I think Orwell and just about anyone else at the time -- hell, even Lenin before him -- regarded the libertarian socialists, anarchocommunists, etc., as 'more' left (in those crude terms) than Communists. (I can't seem this moment to find the page the letter was on, it's a big thread.)

The major point in Homage to Catalonia's post-revolution sections was how the actual libertarian and socialist revolutionaries in Spain were undercut by the rigid and authoritarian Communists, who (in this view, and in my own view) were serving Stalin's political interests, since one of the things Stalin *never* wanted was any more successful leftist revolution which was anti-authoritarian, otherwise his argument that the USSR's way was the only way to go was absolute bunk, especially not a democratic socialist state in the middle of Europe.
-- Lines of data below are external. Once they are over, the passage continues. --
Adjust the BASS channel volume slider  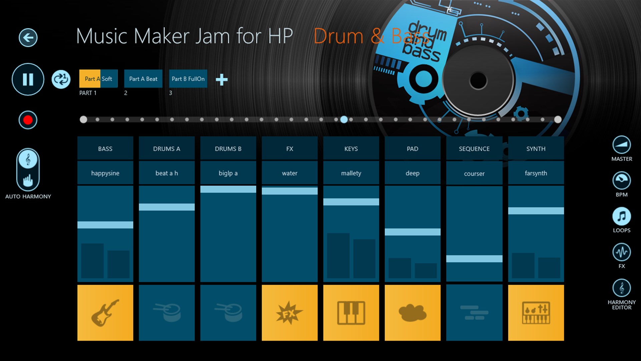(106, 226)
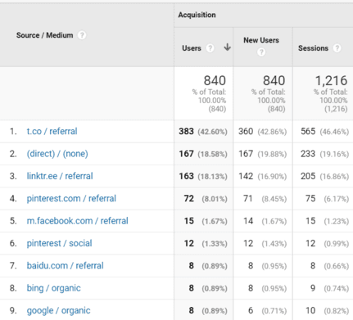Click help icon beside Users header
The width and height of the screenshot is (353, 320).
(x=210, y=48)
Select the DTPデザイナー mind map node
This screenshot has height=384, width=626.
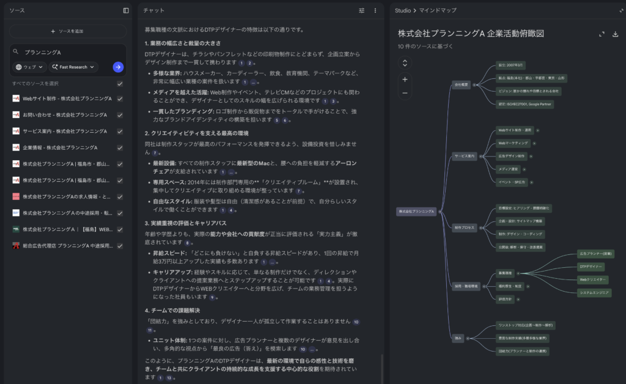(x=591, y=267)
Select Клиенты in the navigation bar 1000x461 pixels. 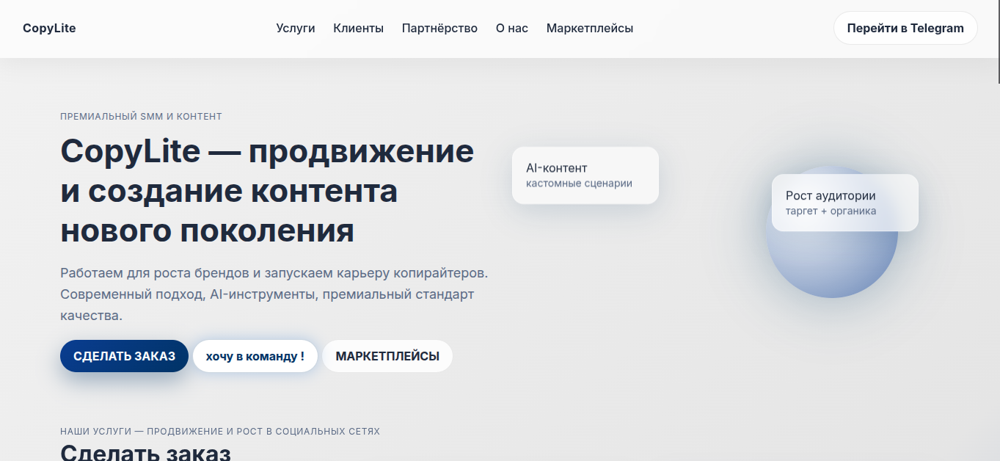click(358, 28)
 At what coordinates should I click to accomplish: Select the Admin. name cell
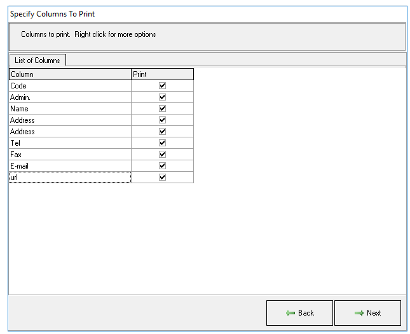coord(70,97)
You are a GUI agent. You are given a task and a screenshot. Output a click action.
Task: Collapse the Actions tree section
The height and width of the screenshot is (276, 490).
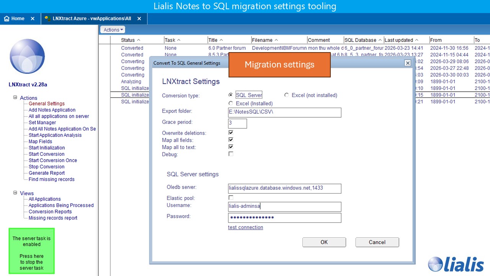[x=15, y=98]
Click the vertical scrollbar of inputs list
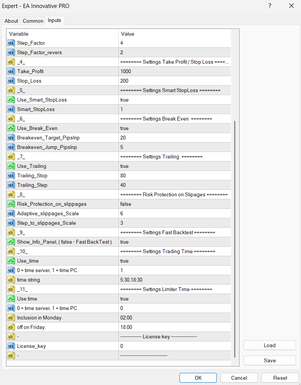 point(235,239)
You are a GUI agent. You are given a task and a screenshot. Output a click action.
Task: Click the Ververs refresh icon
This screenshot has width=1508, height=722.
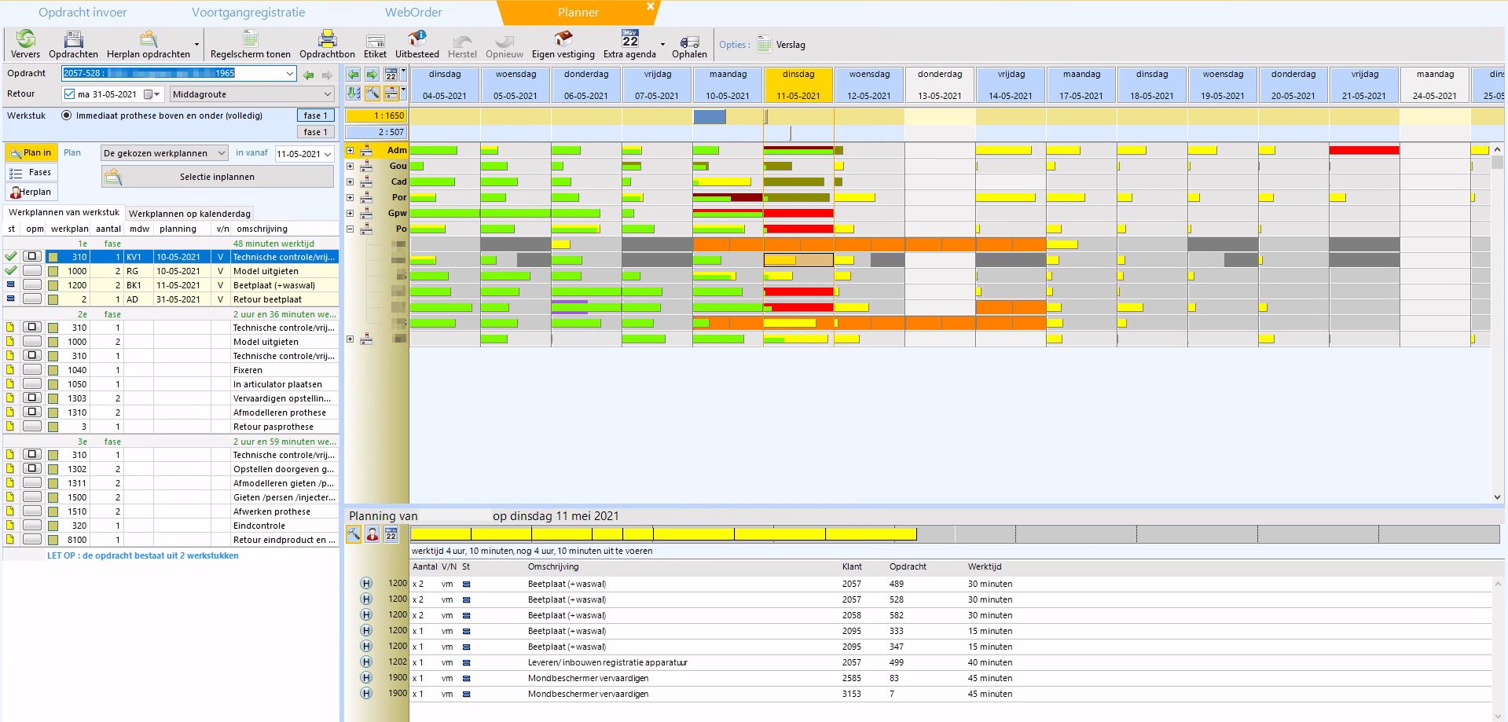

The major point here being that though there are certainly huge restrictions placed by reality upon where we are and where we may proceed in the near future, there should certainly be no ridiculous locks placed upon our minds to convince us that the ultimate and highest development of humankind is to forever have economies in the hands of a comparatively few wealthy individuals and corporations.

If that is the end and highest result of human social evolution, then may some extraterrestrials make better use of our planet than we have.

Sunday, April 29, 2007 12:15 PM

Bring It On!

IntrovertGirl:

:>>A Star Trek novel? You're kidding, right?<<

No, I'm not, but you brought up one of the less good TV series

Pistols at 50 paces, girl.

Best. Star Trek. Ever.

Not even close to being close.

(and the book is actually pretty good if you like sci fi),

As a writer myself, of course I respect novels. I was kidding myself, when I wrote "You're kidding, right?" Or rather, I was 3/4ths-kidding, since cannonical order clearly stands for a lot when we're talking about a cultural phenomena such as Star Trek.

which was brought along much later in the Star Trek "history." Sorry!

Which means what, exactly, in terms of the point at issue???

I realize what you're saying, but my point was that the Star Trek image is of a future that is clean, bright, well-ordered, lacking in financial strife ... utopia despite the minor conflicts. Blade Runner is grittier, and doesn't indicate a possible squeaky clean Star Trek future.

And my point is that the "Bell Riots" interpolation into the Star Trek timeline directly refutes that presumption. That's why it's relevant, and "Strangers from the Sky" is not.

Sunday, April 29, 2007 12:27 PM

j. m. greysky

...565,000 s.f. of big-box stores and other retail, on 130 acres, including wetlands.

jm, just an off-topic note on this, from one who fights that same fight in another area of the country. Fighting specific developments after plans have been drawn up and the "influence" has already been inserted is difficult and rarely successful, in my experience.

A better, less maddening tack for you may be to partner up with a local Land Trust--become a member, volunteer, or join their board. There must be many small regional land trusts in your neck of the woods. These are non-profit organizations that promote land conservation and prevent unwanted development, and enable significant tax savings for landowners in the process.